Le retour de Berlin, mais avec les coudes

Friedrich Merz se montre plus présent sur les dossiers de l’Union européenne. Sur le papier, c’est rassurant : l’Allemagne revient dans le jeu européen. Dans les faits, selon le récit du jour, cette présence agace parce qu’elle ressemble moins à une relance collective qu’à une défense méthodique de la boutique nationale.

Autrement dit : Berlin parle Europe, mais garde la caisse enregistreuse côté allemand. Une grande tradition continentale, emballée dans du vocabulaire de coopération.

Paris, le partenaire qu’on écoute poliment avant de faire autre chose

La formule résume l’ambiance :

« Les Allemands ne prennent pas les Français au sérieux »

Elle dit surtout le malaise franco-allemand. Pas besoin d’un orchestre dramatique : quand les deux moteurs supposés de l’Union européenne se regardent comme deux copropriétaires en procès, le bâtiment commence à sentir l’humidité.
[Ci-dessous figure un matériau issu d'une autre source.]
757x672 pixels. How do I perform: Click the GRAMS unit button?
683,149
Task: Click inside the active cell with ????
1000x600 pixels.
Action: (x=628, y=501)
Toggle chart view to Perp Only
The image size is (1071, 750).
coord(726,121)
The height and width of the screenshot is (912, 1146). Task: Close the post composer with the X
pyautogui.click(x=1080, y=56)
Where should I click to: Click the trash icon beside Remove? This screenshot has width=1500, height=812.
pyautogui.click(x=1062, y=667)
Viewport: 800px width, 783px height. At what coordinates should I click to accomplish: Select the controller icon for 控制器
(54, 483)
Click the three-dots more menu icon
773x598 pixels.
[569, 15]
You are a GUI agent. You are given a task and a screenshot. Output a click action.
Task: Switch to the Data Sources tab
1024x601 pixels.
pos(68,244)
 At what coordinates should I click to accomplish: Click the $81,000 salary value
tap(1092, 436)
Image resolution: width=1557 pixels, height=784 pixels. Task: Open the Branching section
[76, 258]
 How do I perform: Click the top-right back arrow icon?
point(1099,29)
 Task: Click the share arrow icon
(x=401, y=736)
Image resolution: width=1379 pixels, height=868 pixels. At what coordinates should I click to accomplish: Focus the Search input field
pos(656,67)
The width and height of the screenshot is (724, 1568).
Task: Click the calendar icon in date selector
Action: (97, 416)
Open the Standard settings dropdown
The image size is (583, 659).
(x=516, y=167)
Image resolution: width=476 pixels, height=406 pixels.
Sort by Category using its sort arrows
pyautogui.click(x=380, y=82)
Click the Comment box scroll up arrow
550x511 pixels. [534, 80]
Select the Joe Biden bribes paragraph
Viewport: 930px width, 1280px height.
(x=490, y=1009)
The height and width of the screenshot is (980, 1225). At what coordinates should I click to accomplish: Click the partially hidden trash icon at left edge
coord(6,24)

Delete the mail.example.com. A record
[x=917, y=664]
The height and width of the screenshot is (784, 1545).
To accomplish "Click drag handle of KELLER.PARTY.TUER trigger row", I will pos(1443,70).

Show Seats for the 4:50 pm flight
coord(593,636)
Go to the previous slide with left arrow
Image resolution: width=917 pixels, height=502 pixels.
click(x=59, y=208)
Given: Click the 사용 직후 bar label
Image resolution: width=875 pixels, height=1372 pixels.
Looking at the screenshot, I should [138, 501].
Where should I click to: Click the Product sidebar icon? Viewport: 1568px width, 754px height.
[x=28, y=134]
Le problème n’est pas seulement l’irritation. C’est l’absence de vision commune. Et sans vision commune, l’Europe avance comme un meuble Ikea monté sans notice : tout tient vaguement, jusqu’au premier choc.

Une Europe « priorité nationale », ce magnifique oxymore

Ce que révèle cette séquence :

  • un chancelier plus visible sur l’Europe ;
  • des partenaires européens irrités ;
  • une priorité donnée aux intérêts allemands ;
  • aucune ligne commune suffisamment claire pour calmer les tensions.

C’est le canari dans la mine bruxelloise : si chaque capitale repeint l’Europe aux couleurs de son drapeau, il ne restera bientôt qu’un décor de sommet, des communiqués tièdes et des sourires crispés pour la photo finale.